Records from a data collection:
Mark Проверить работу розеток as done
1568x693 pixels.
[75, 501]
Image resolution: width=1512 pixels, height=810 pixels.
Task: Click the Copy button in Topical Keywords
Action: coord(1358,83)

## PROBLEM DETAILS
Write out the records again so that each line matches the original exactly.

## RESULT OF THE EXERCISE
Mark Проверить работу розеток as done
1568x693 pixels.
[75, 501]
Image resolution: width=1512 pixels, height=810 pixels.
Task: Click the Copy button in Topical Keywords
Action: coord(1358,83)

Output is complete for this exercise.